Suikoden II has been out for a while now; releasing in the late 90s originally. However as with the first game, Suikoden II is also highly sought after and as such fetches quite a premium on online auction sites such as ebay. It is therefore good business sense for Konami to offer the games on the PlayStation Network at an affordable price when it it costs fairly little to port the games. Well that is now the case, and the game has been available for the PS3 and Vita for a few months now.
Much like the first game, Suikoden II is a very political JRPG and as such sets itself apart from the other games in the genre, which tend to be based on a single super-evil enemy hellbent on destroying the world (for whatever reason). Also like the last game, there is a big focus on recruiting allies, so a lot of the missions you go out to do end up with you gaining a new ally. The name “Suikoden” actually refers to 108 bandits who have their base near the marshes, but the deeper meaning is along the lines of a rebellion when there has been too much corruption.

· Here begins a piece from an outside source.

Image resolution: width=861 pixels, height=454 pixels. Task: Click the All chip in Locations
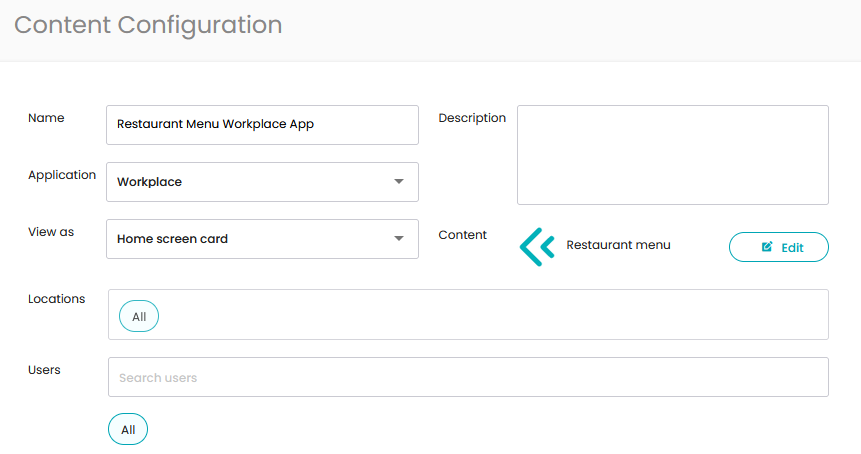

However, you don’t need to have played the first game to understand the second. Just like Final Fantasy, Suikoden II starts a completely new politically-driven story with it’s own plot twists and morally ambiguous choices. This is actually pretty good, because this game is far better and holds up much better than the first game in terms of playability.

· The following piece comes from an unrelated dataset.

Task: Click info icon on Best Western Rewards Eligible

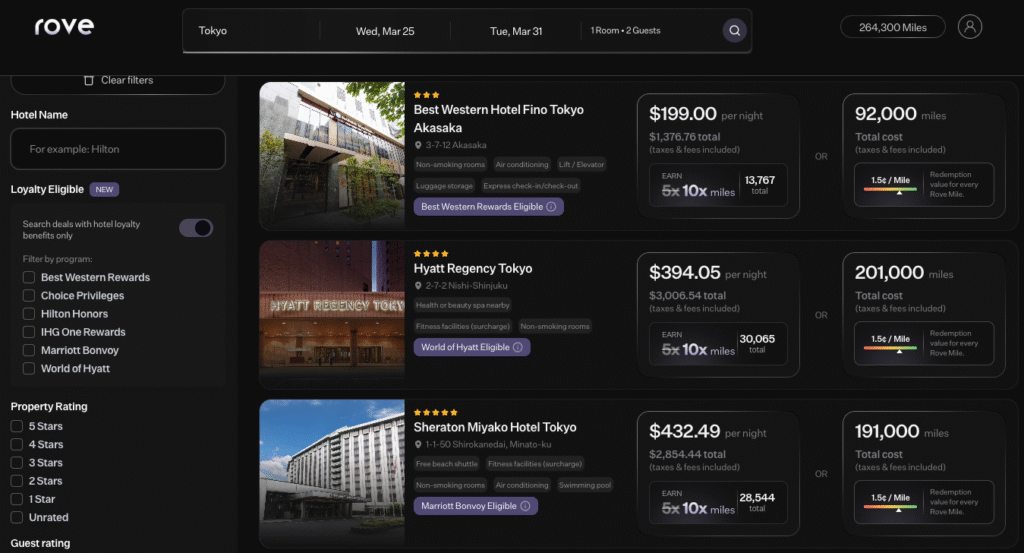Action: click(551, 207)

The game is still 2D and reminds me of the old SNES RPGs, even if it is a PlayStation game, however Suikoden II is a lot more vibrant and the imagery in general is a lot sharper and much more vivid than the first game. This can be seen right from the outset as all environments appear to be much more detailed, and well fleshed-out. As such it is still a joy to look at and play.
There are loads of characters that you can recruit and each one has his or her own story arc, but the maximum amount of characters in your party is 6. Although you have the standard turn-based random battles, Suikoden II also has some larger scale battles. It makes sense when you consider that this game is based on rebellion and war. There are also some one-on-one battles that depend slightly on your luck as they are based on a Rock-Paper-Scissors-style formula.
Suikoden II is probably a game that many never played, which is a shame as it is pretty damn good. The graphics and particularly the soundtrack is amazing for a game of it’s age, and although it might not hold the same nostalgia as games like Final Fantasy or Chrono Trigger, it’s worth playing. I’d recommend this game over the first one simply because it is a lot more refined and faster-paced than the original.